[Entries taken from a collection]
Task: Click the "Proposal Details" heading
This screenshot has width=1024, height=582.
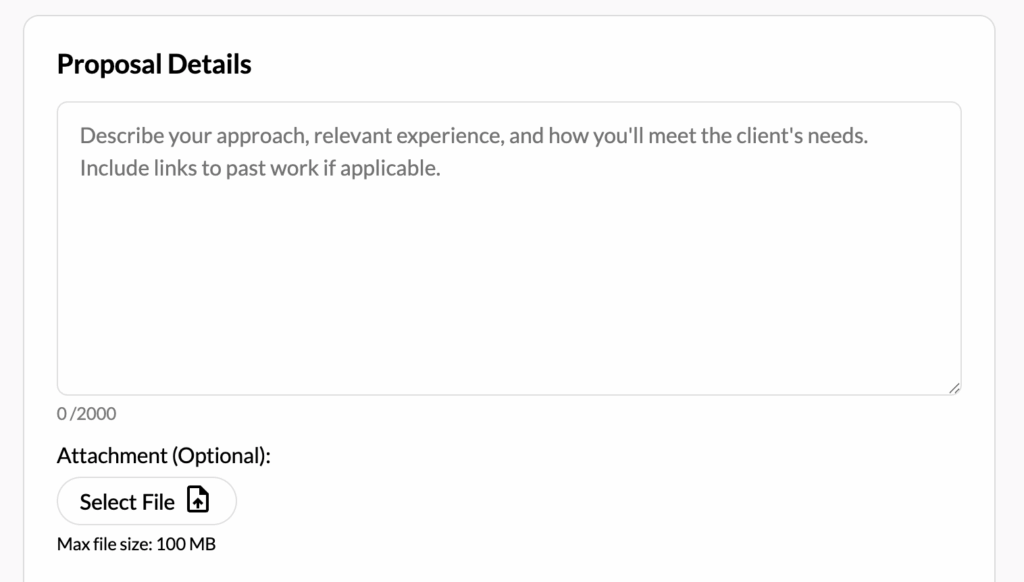Action: tap(154, 65)
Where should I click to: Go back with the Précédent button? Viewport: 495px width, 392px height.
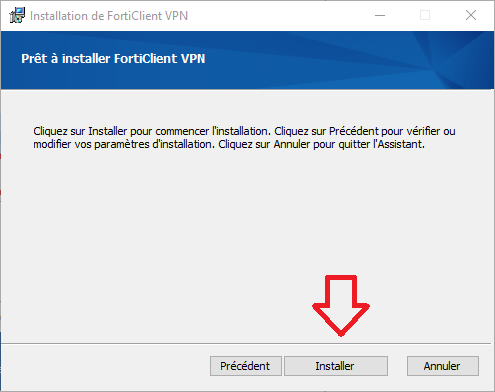pyautogui.click(x=246, y=366)
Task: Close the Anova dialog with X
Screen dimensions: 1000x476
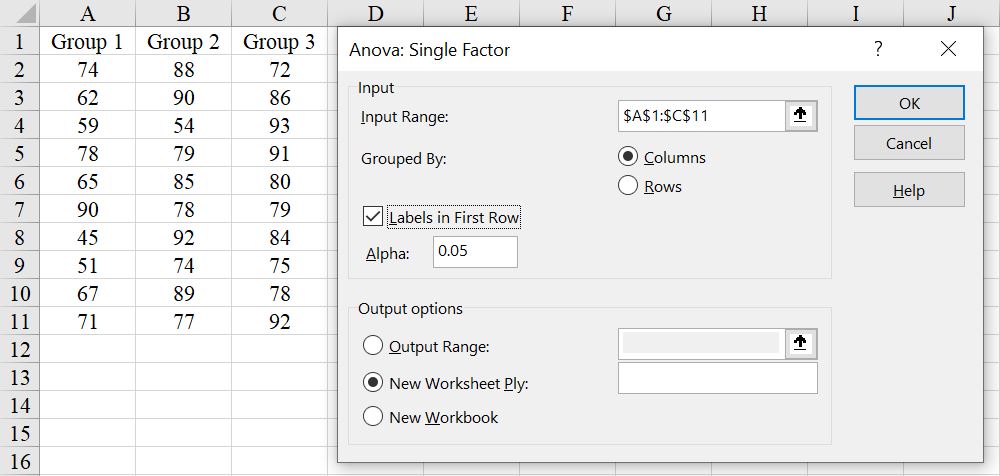Action: [x=948, y=49]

EXERCISE DESCRIPTION → Set the records down again precisely, skipping every image.

WORKED SOLUTION →
Task: Click the "Proposal Details" heading
This screenshot has width=1024, height=582.
Action: tap(154, 65)
Where should I click to: Go back with the Précédent button? Viewport: 495px width, 392px height.
pyautogui.click(x=246, y=366)
Task: Close the Anova dialog with X
Screen dimensions: 1000x476
Action: [x=948, y=49]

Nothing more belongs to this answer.